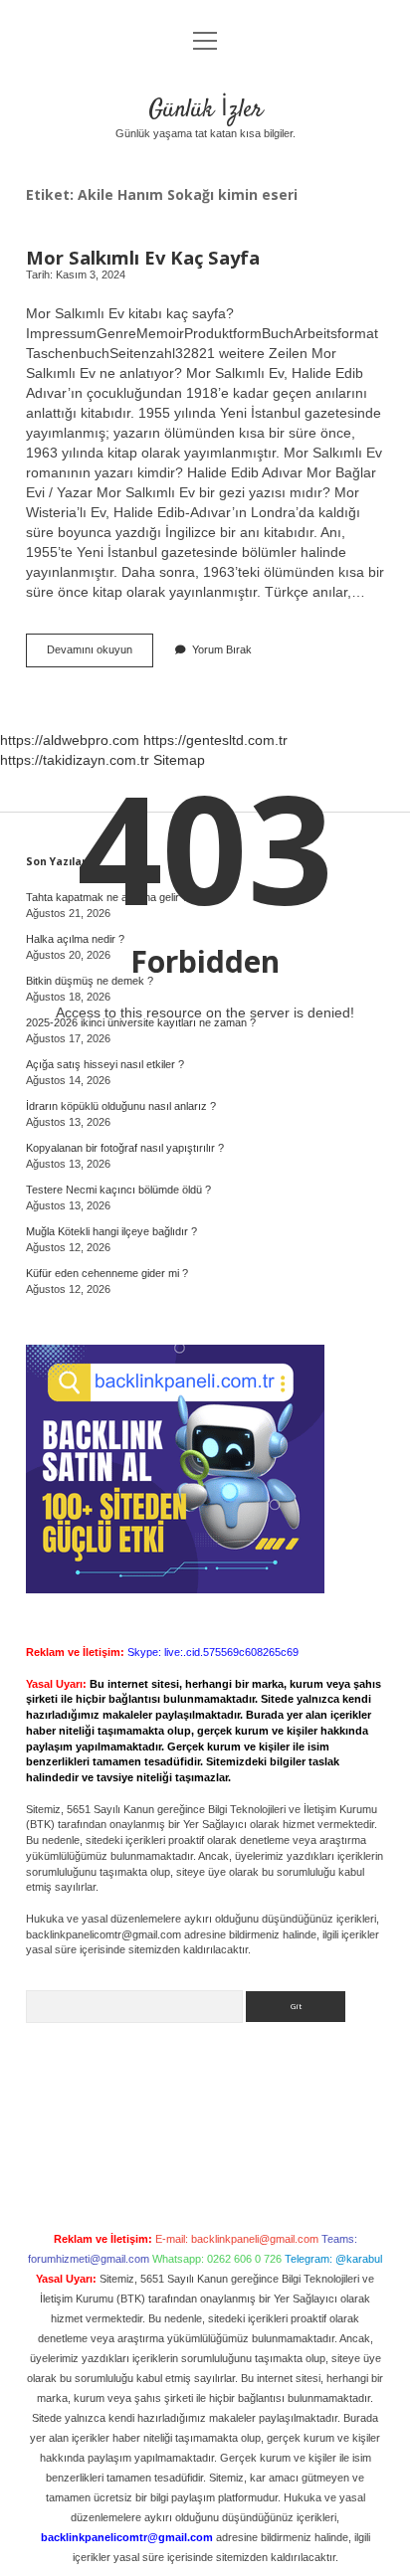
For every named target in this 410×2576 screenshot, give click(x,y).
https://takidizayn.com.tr (74, 760)
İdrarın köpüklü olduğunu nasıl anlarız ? (121, 1106)
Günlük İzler (205, 109)
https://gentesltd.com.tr (215, 740)
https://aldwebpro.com (69, 740)
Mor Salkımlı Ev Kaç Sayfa (143, 257)
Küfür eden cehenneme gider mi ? (107, 1273)
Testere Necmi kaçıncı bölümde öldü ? (118, 1190)
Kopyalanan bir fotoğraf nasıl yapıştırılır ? (125, 1148)
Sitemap (179, 760)
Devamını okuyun (100, 655)
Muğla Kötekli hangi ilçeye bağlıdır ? (111, 1231)
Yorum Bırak (222, 649)
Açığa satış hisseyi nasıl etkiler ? (105, 1064)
□ □ □
* _The problem_
Copy out all the records exactly, excluding pictures.

* _Solution for this problem_
For every named target in this 410×2576 screenshot, give click(x,y).
https://takidizayn.com.tr (74, 760)
İdrarın köpüklü olduğunu nasıl anlarız ? (121, 1106)
Günlük İzler (205, 109)
https://gentesltd.com.tr (215, 740)
https://aldwebpro.com (69, 740)
Mor Salkımlı Ev Kaç Sayfa (143, 257)
Küfür eden cehenneme gider mi ? (107, 1273)
Testere Necmi kaçıncı bölümde öldü ? (118, 1190)
Kopyalanan bir fotoğraf nasıl yapıştırılır ? (125, 1148)
Sitemap (179, 760)
Devamını okuyun (100, 655)
Muğla Kötekli hangi ilçeye bağlıdır ? (111, 1231)
Yorum Bırak (222, 649)
Açığa satış hisseyi nasıl etkiler ? (105, 1064)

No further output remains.